A look back at the Raleigh Chopper

More than 50 years after its release, the Chopper still has a huge cult following, with celebs like Lily Allen and David Beckham counting themselves as fans. Here’s a little look back on one of the world’s most iconic bikes.

1969 was, by all accounts, a pretty big year. Neil Armstrong set foot on the moon. Woodstock attracted more than 400,000 music fans. And, on this side of the pond, the now-legendary Raleigh Chopper was launched.

From its first ride in ‘69 all the way through the 70s, the Chopper was a bike that defined youth culture for a whole generation of kids. For the first time, bikes weren’t just about getting around the block. They were about style and envy and cruising around with your mates. They were, above all, about being cool. And, more than 50 years later, that cool still stands.

In a culture obsessed with all things vintage, the Raleigh Chopper is still remembered as an icon – with legions of fans to prove it. Even rusty, beat-up versions sell for hundreds in auctions: last year, one Chopper destined for the skip sold for almost £700.

So, how exactly did this bold-looking bike earn its icon status? Today, we’re taking a ride down memory lane to find out.

The history of the Chopper

The early 60s was a pretty quiet time for bikes in the UK. It might be hard to believe with everything that came next – the Chopper trend of the 70s and the BMX craze of the 80s – but the increasing ubiquity of private cars had started to dampen the popularity of bikes. No longer did you need to queue for a bus or hop on a bike to see your mates in the next town over. You had wheels – four of them, to be exact. And bikes were struggling to compete.

But over in the states, one bike in particular was having a moment: the Harley-Davidson. Championed by the Hells Angels, chopped-up motorcycles like the Harley were sweeping across America, appearing in magazines, comics and films throughout the 60s. And, in the UK, kids were starting to take note.

Then came another big cultural shoutout for the Harley-Davidson: the Oscar-nominated film Easy Rider. Released in 1969 – the same year as the Raleigh Chopper – this instant classic depicted two drug dealers riding across America on their Harleys in search of spiritual truth. The film became a huge cultural touchstone, with the bikes themselves capturing the imagination of kids and teenagers across the US – and beyond.

Enter: the Chopper.

With a design inspired by the same chopped-up bikes that appeared in Easy Rider, the Raleigh Chopper offered something unique and totally new to young riders: the chance to feel like a real Hells Angel. Huge, U-shaped handlebars. A swept-back body. An iconic leather seat. It was everything they’d been dreaming of.

And everyone wanted one.

Raleigh Chopper catalogue image

a 70s icon

Launching with the MK1 and developing into the superior MK2, this distinctive bike was an instant success, going on to sell 1.5 million models over the next decade. And what a decade it was.

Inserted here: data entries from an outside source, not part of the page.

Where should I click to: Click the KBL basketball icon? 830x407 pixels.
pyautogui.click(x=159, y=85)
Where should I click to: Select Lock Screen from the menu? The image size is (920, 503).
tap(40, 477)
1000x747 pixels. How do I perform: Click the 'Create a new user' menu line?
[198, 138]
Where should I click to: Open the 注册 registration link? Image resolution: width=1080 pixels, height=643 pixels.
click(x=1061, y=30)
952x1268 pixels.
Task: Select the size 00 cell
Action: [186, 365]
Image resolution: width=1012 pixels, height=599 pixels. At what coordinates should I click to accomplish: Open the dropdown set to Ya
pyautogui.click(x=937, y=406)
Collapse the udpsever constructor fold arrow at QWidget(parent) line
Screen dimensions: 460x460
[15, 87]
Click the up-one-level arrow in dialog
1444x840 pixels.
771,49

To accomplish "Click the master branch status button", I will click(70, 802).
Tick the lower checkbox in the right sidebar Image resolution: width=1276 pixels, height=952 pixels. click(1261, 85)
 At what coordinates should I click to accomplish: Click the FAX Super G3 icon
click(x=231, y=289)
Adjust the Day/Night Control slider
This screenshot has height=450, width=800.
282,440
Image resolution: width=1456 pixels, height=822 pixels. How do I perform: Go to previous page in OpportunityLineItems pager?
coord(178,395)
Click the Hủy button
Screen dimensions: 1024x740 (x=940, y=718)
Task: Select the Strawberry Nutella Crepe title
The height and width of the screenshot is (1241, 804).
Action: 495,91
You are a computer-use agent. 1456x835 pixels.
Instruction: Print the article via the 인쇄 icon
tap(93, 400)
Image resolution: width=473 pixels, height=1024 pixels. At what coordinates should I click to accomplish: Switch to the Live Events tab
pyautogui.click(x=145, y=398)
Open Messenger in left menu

Along with the whole man-on-the-moon thing, the world was getting busy with a host of new technological inventions – including the Concorde, Teletext and the first-ever mobile phone. Meanwhile, disco and punk were exploding out of clubs, and the counterculture of the 60s was still alive and well, adopting new fashion, music and films as the decade went on.

But if you were a kid – too young to get into clubs and way, way too young to care about the Concorde – the 70s were about one thing: the Chopper.

If you were lucky enough to own one back in the day, you’ll know how good it felt. Cruising around after school, giving your mates lifts, feeling like the raddest person in the world – or at least, the neighbourhood. It was the coolest bike on the planet – and everyone knew it.

But the Chopper wasn’t just about cruising: it was also about tricks. The rise of Evel Knievel and other daredevil stunt artists inspired a whole new style of riding, defined by hair-raising jumps and gravity-defying wheelies. As described by writer Helen McGurk in LeftLion, kids would “compare our Chopper cuts and bruises. They were almost a badge of honour, an up-yours to the kids still riding boring [older bikes].”

This propensity for stunts eventually paved the way for a new style of bike – one more suited to off-roading. With the rise of the BMX in the early 80s, the Chopper started to fall out of fashion. But everything comes back around – and now, those old-school, chunky Choppers are as cool as they ever were.

Chopper Catalogue

The Chopper today

If the Chopper became unfashionable in the 80s, it didn’t last long. In 1995, rock band Supergrass was spotted riding them in the music video for ‘Alright’, catapulting it back into the cultural spotlight.

And that’s not the only time the Chopper has wheeled its way through an iconic music video. In the early days of Lily Allen’s career, she filmed a low-budget music video for her single ‘LDN’, named by Rolling Stone as one of the ‘​​100 Best Songs of 2007’, which saw her riding around London on her very own Chopper. The video was eventually remade with a higher budget, but early fans still remember those epic shots of her gliding through the city in a big yellow coat.

Since these notable appearances, a slew of other celebs have been linked to the Chopper – including David Beckham, Lady Gaga, Paddy McGuinness and Damon Albarn.

But it’s not just famous names keeping this cult classic alive. From high-profile auctions to online clubs and forums, the Chopper fans are as loyal as they ever were. For many, the luxurious leather seat and oversized handlebars still evoke the feeling of being the coolest kid on the block.

Or, in the immortal words of Supergrass: We are young. We are free.